2,200 page "Coroner's Report" of Lehman Brothers Fails to mention Kasich

This morning Ted Strickland's communications director tweeted the following...

The article in question states:
“Unbeknownst to the investing public, rating agencies, government regulators, and Lehman’s board of directors, Lehman reverse engineered the firm’s net leverage ratio for public consumption,” Mr. Valukas wrote.

Mr. Fuld was “at least grossly negligent,” the report states, adding that Henry M. Paulson Jr., who was then the Treasury secretary, warned Mr. Fuld that Lehman might fail unless it stabilized its finances or found a buyer.
Obviously, it's Lis Smith's intention to connect John Kasich to these clear ethical lapses that took place at Lehman Bros.

And yet how many times is John Kasich mentioned in this 2,200 document? A document described by the NYT as Lehman's "coroner's report"? You'd imagine an obsessively detailed 2,200 page coroner's report covering everything that went wrong within Lehman would mention Kasich if he was a part of the problem, right?

So, how many times is Kasich mentioned in the report?


Don't believe me? Look for yourself.

If anything, this report is the final nail in the coffin of whether Kasich was responsible for any wrongdoing while at Lehman Brothers. A report designed to detail over the course of 2,200 pages each and every ethical, moral, and legal lapse in judgement at Lehman didn't mention John Kasich once.
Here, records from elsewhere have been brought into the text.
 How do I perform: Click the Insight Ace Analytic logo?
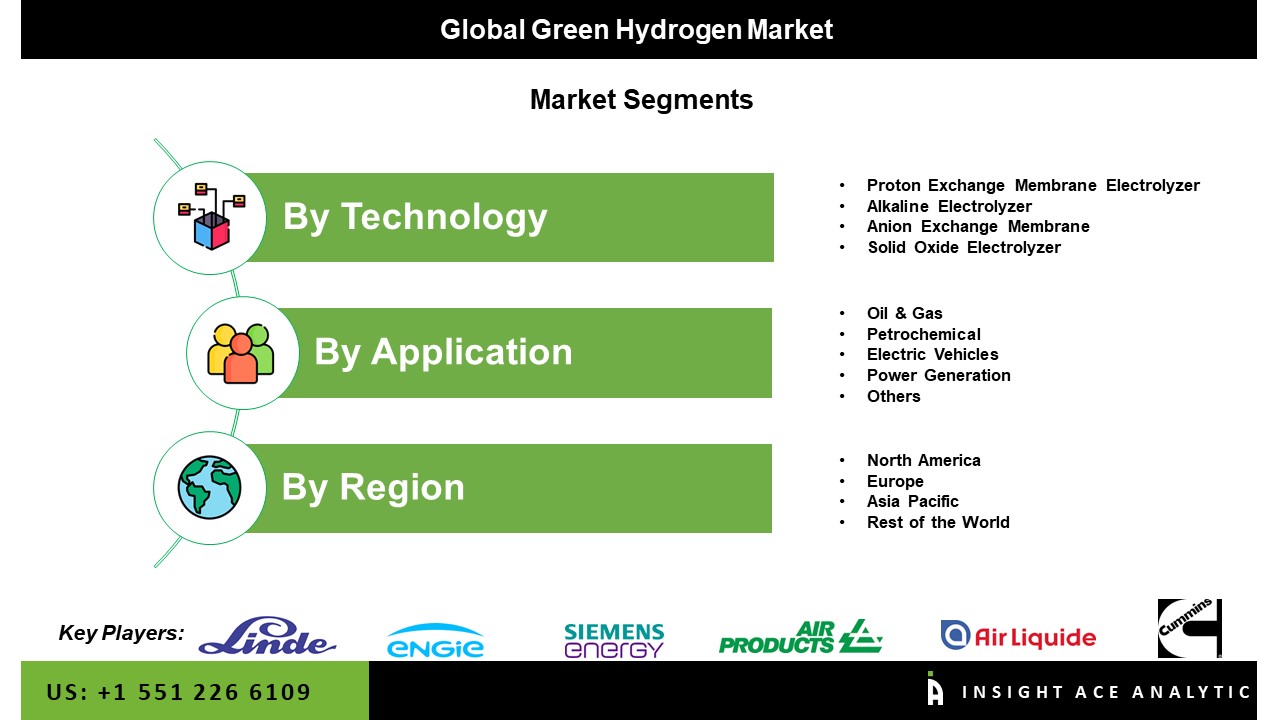[1088, 691]
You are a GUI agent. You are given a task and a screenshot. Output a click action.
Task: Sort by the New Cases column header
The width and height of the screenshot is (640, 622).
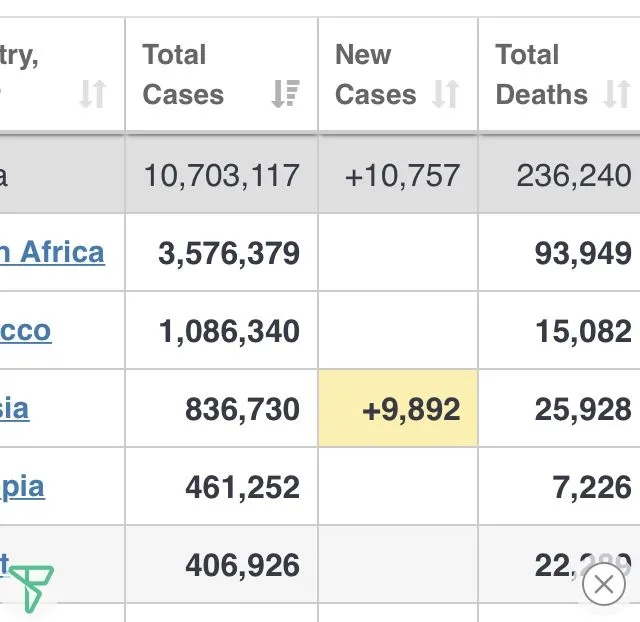coord(376,75)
Interestingly enough, this part of the article sounds awfully familiar:
But the examiner, Anton R. Valukas, also for the first time, laid out what the report characterized as “materially misleading” accounting gimmicks that Lehman used to mask the perilous state of its finances. The bank’s bankruptcy, the largest in American history, shook the financial world. Fears that other banks might topple in a cascade of failures eventually led Washington to arrange a sweeping rescue for the nation’s financial system.
In a way, it sounds very similar to what we've come to learn about the Governor's own Administration. Kicking the can down the road. Budgetary irresponsibility that leads to requiring federal dollars to balance the state budget. Troopergate. Strickland, like Fuld, has been "at least grossly negligent".

Thanks, Lis. Now that Lehman has been put to rest, maybe we can focus on fixing Ohio.